● **What you will do**:
Output word for word the lines from the one with "Open calendar picker for the Từ date" to the final line of the data, both ends included, but skip the pictures.

Data in this exercise Start Marker

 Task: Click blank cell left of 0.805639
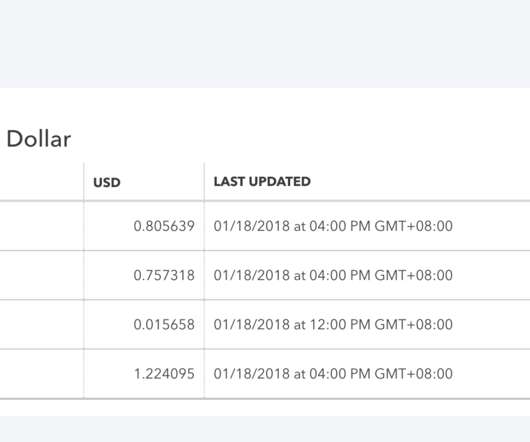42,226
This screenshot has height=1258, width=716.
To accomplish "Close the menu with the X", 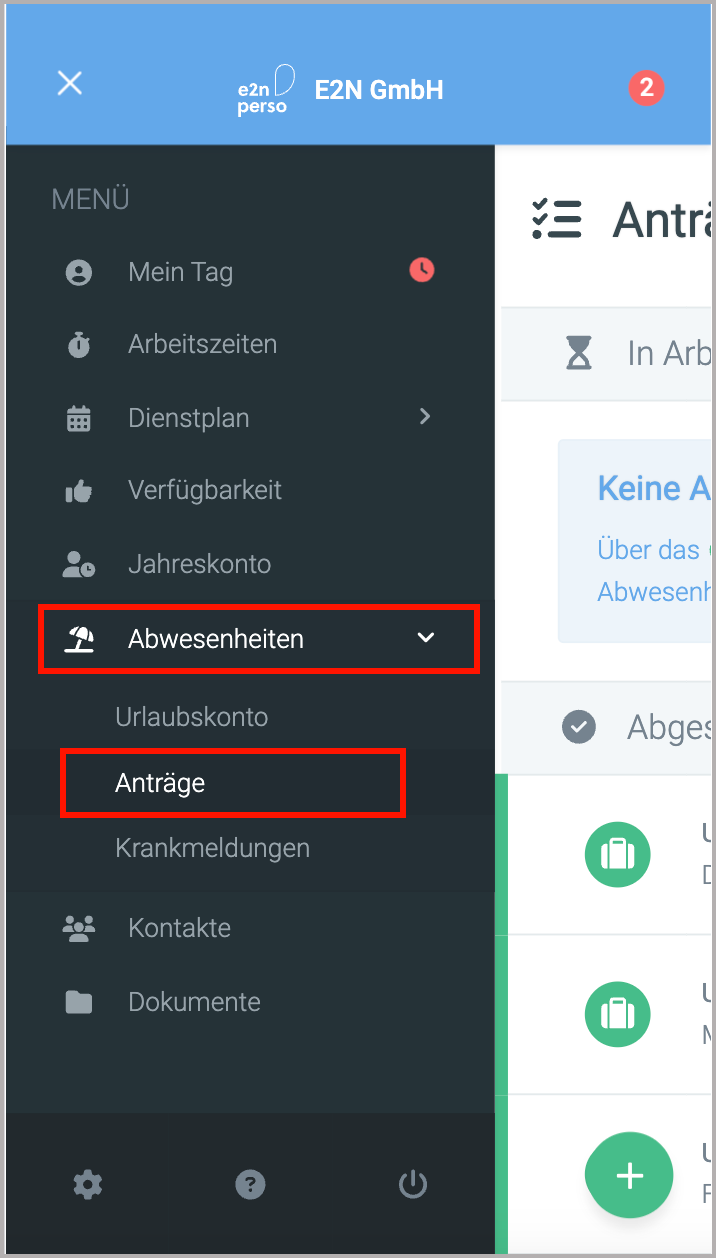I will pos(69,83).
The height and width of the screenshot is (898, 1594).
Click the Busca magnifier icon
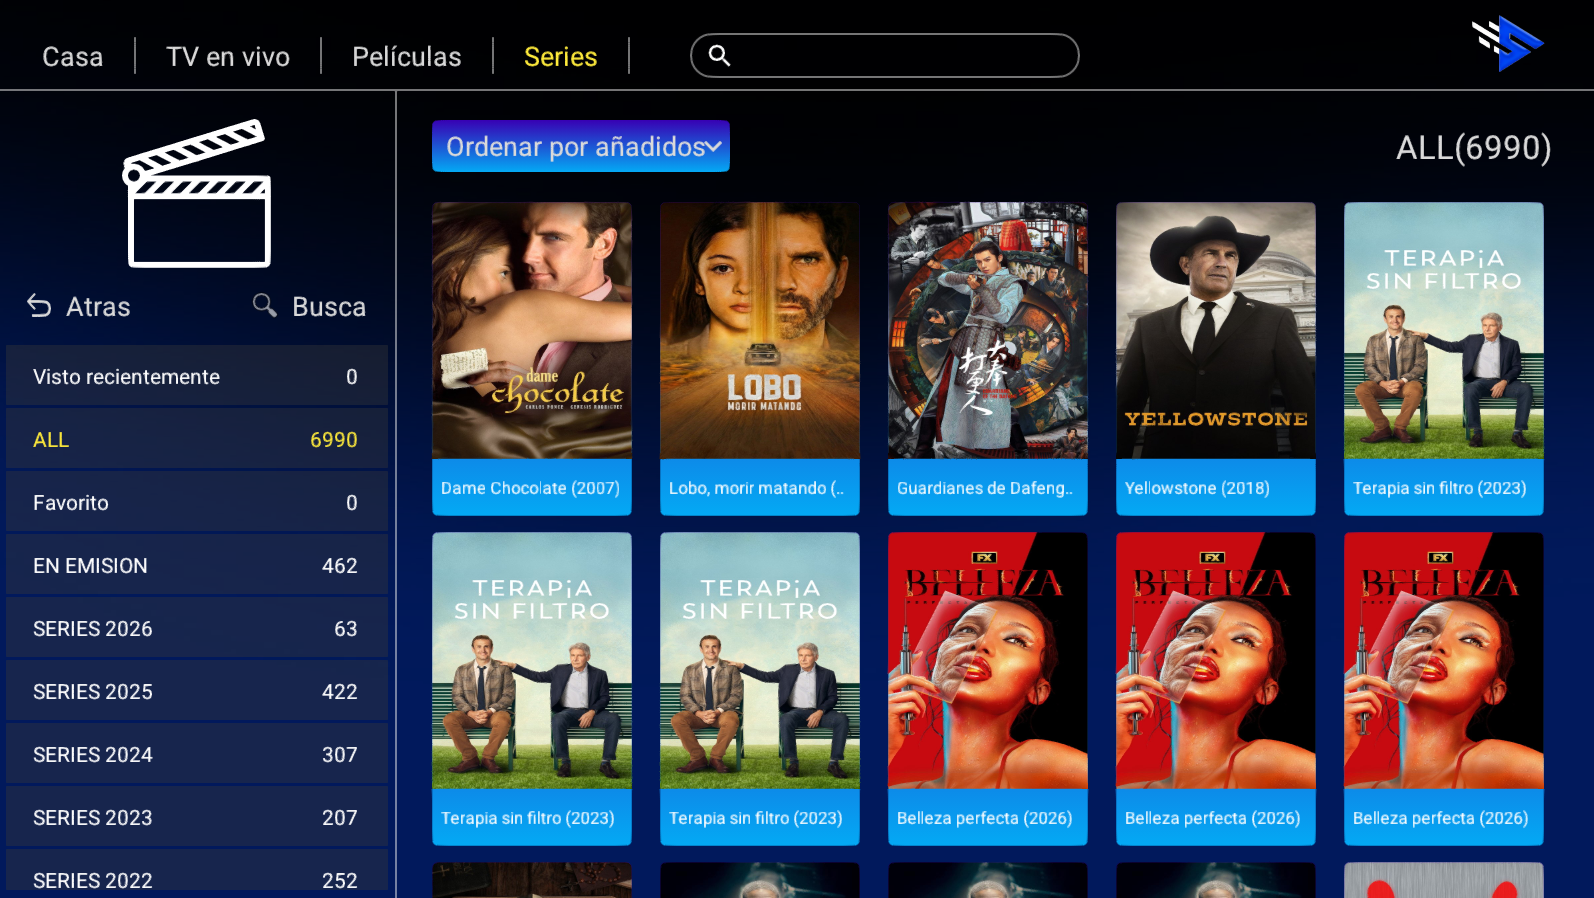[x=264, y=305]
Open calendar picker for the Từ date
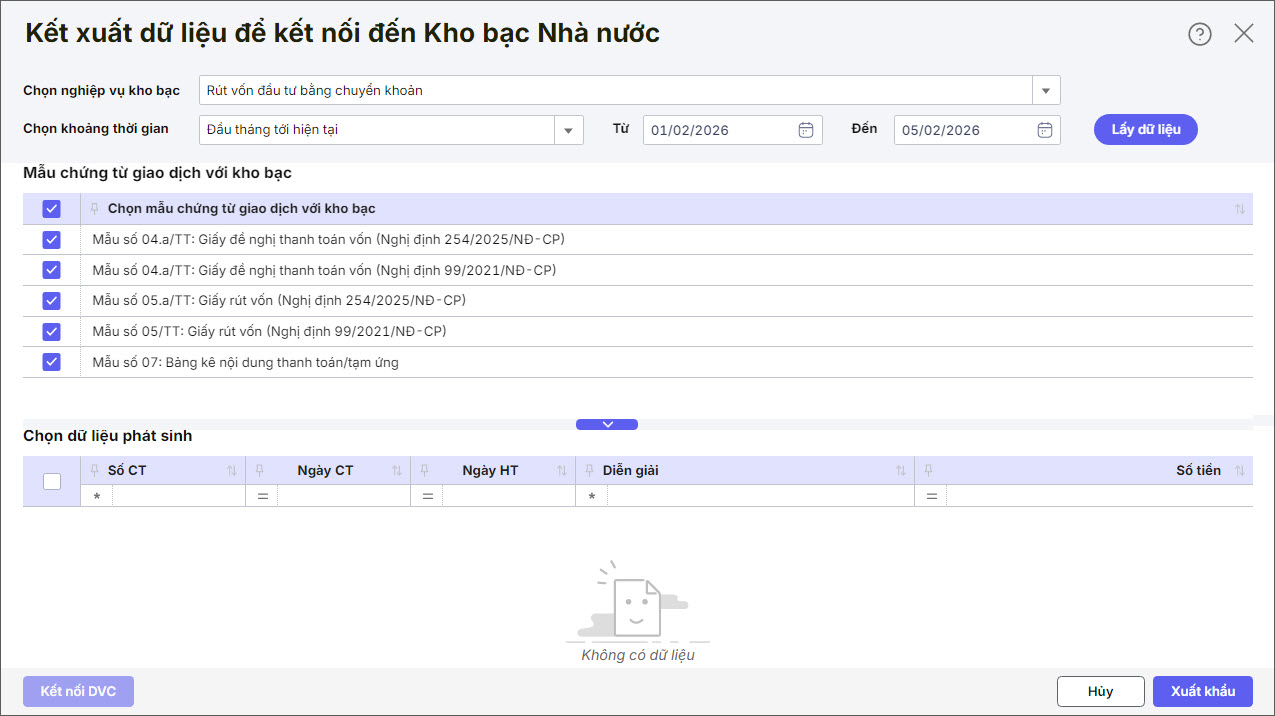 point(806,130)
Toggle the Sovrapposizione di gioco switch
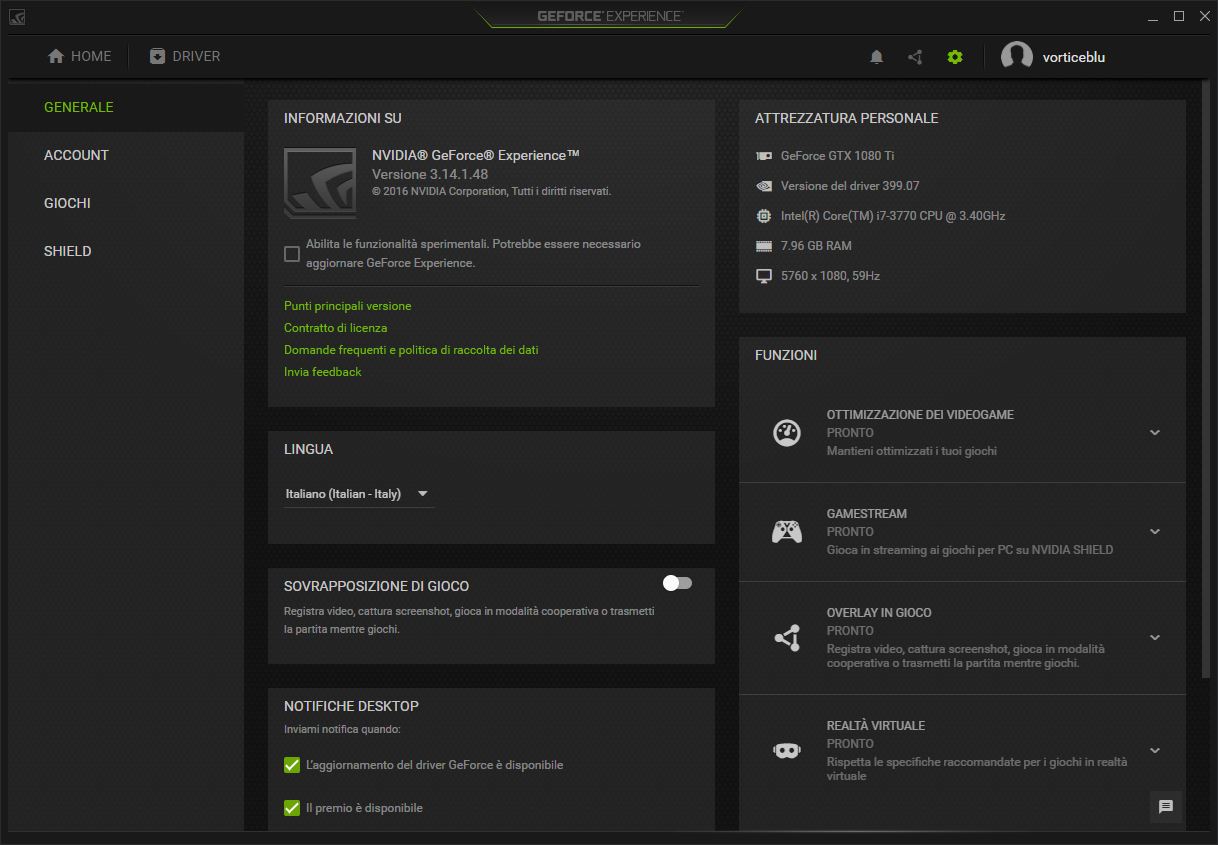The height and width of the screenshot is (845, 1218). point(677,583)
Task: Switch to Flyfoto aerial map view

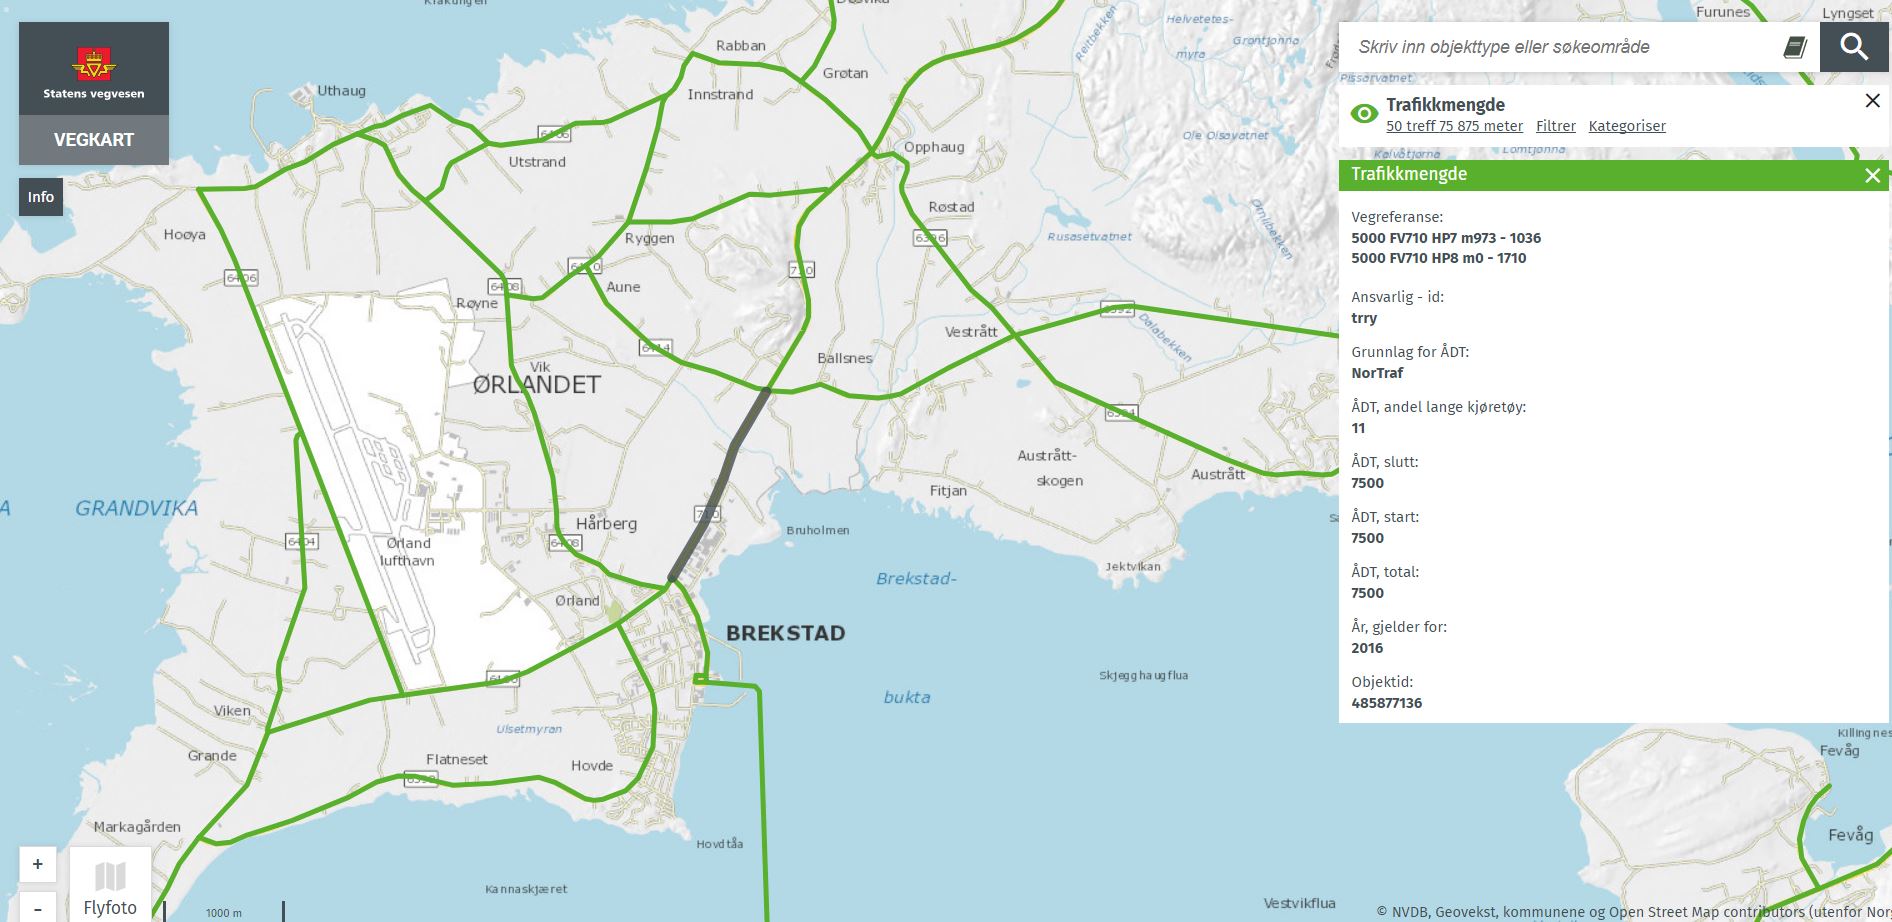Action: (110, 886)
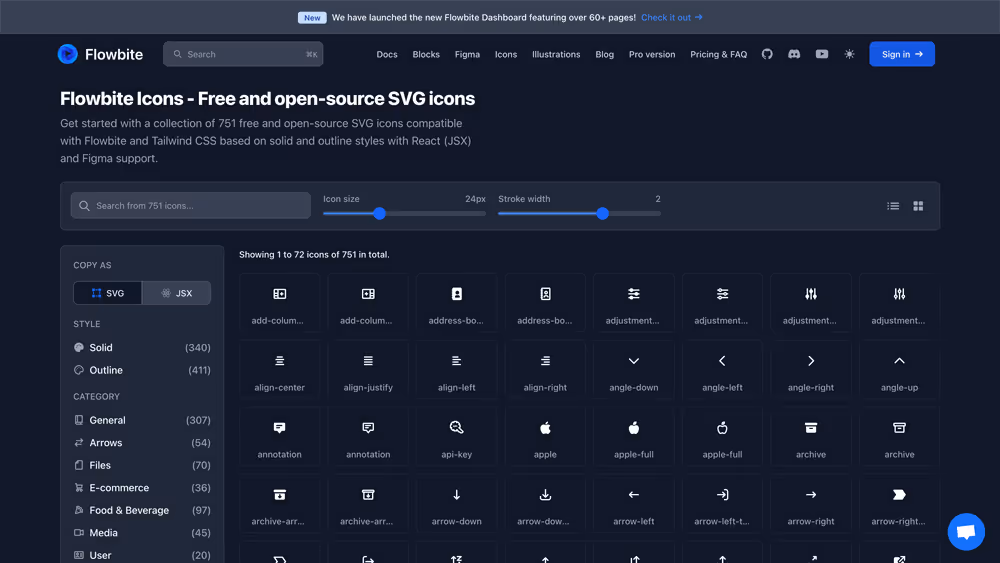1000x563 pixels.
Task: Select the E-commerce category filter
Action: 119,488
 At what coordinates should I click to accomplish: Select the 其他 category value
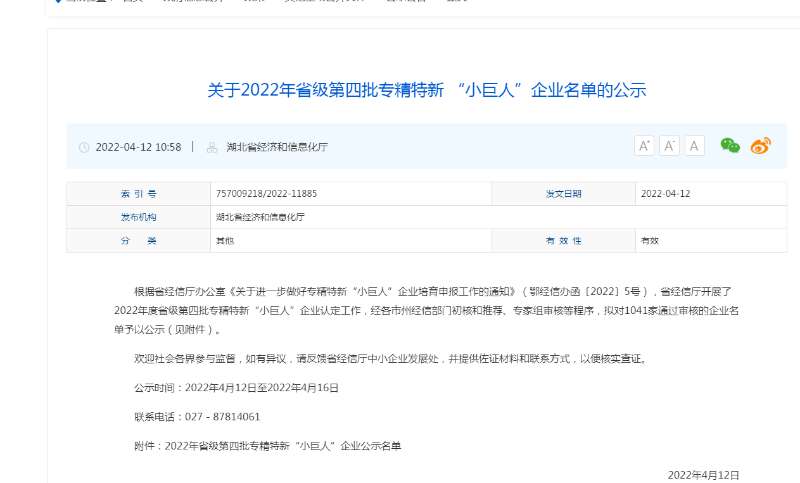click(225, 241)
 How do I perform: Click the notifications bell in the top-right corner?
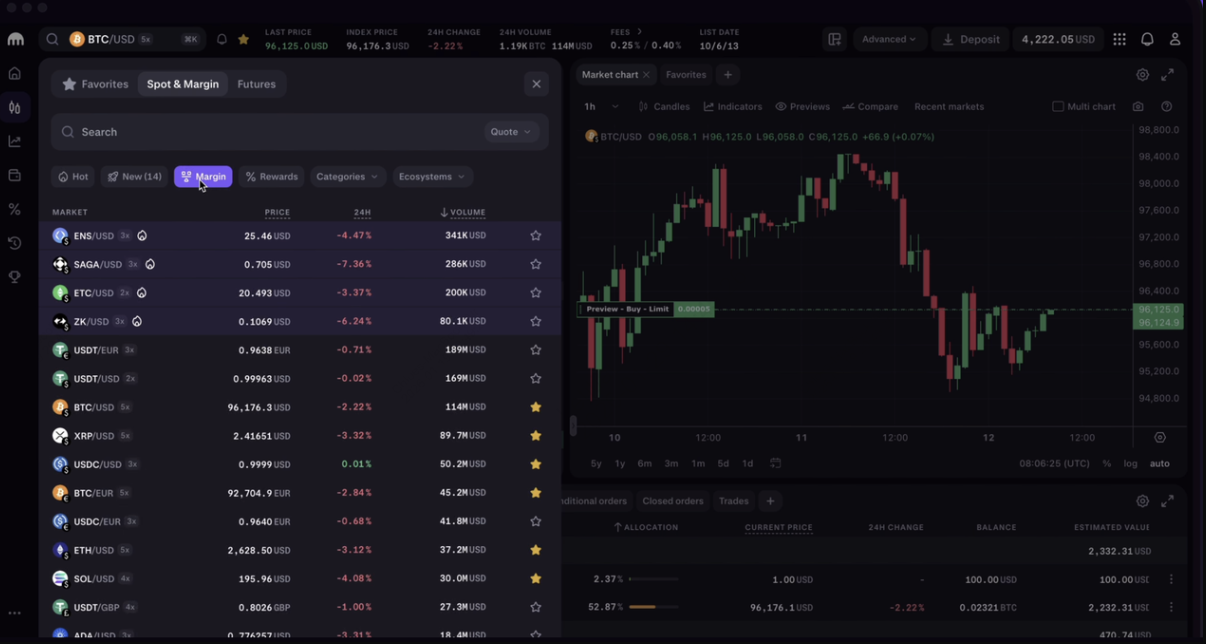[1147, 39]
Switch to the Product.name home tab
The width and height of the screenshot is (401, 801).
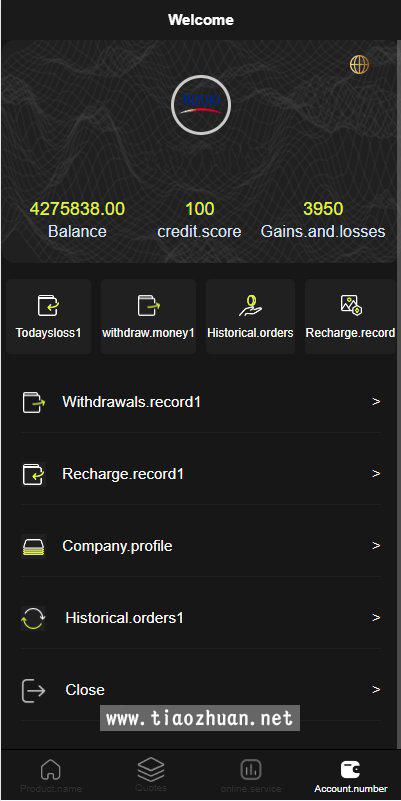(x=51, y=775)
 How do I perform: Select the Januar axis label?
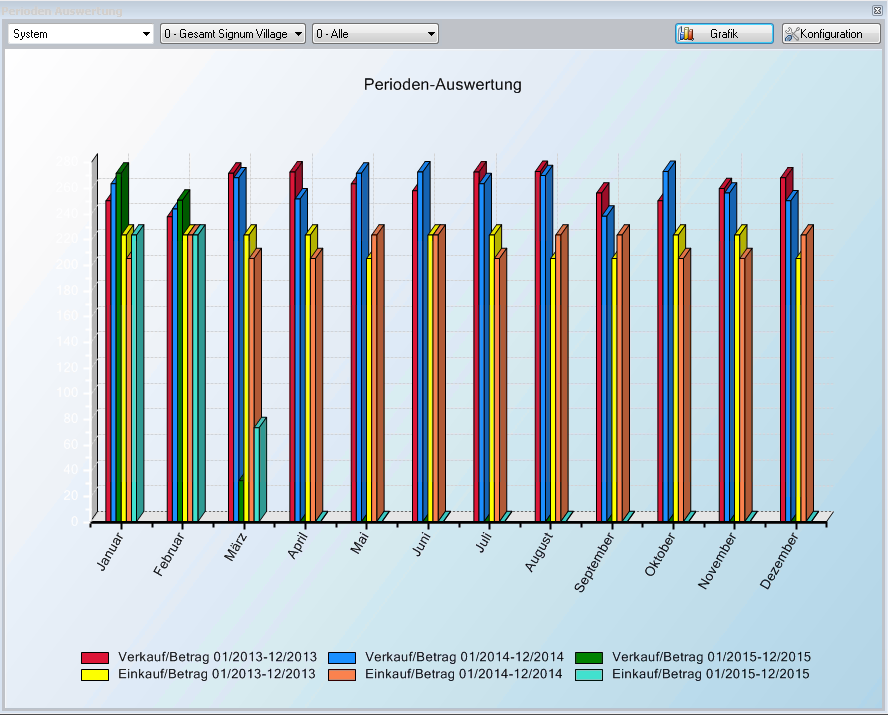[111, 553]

Data in this exercise End Marker

● **Written response**:
Open calendar picker for the Từ date
 point(806,130)
Toggle the Sovrapposizione di gioco switch
The height and width of the screenshot is (845, 1218). point(677,583)
Task: Switch to Flyfoto aerial map view

Action: (110, 886)
1000x563 pixels.
Task: Select the E-commerce category filter
Action: 119,488
 At what coordinates should I click to accomplish: Select the 其他 category value
click(225, 241)
 How do I perform: Click the notifications bell in the top-right corner?
[1147, 39]
Switch to the Product.name home tab
The width and height of the screenshot is (401, 801).
(x=51, y=775)
 How do I perform: Select the Januar axis label?
[111, 553]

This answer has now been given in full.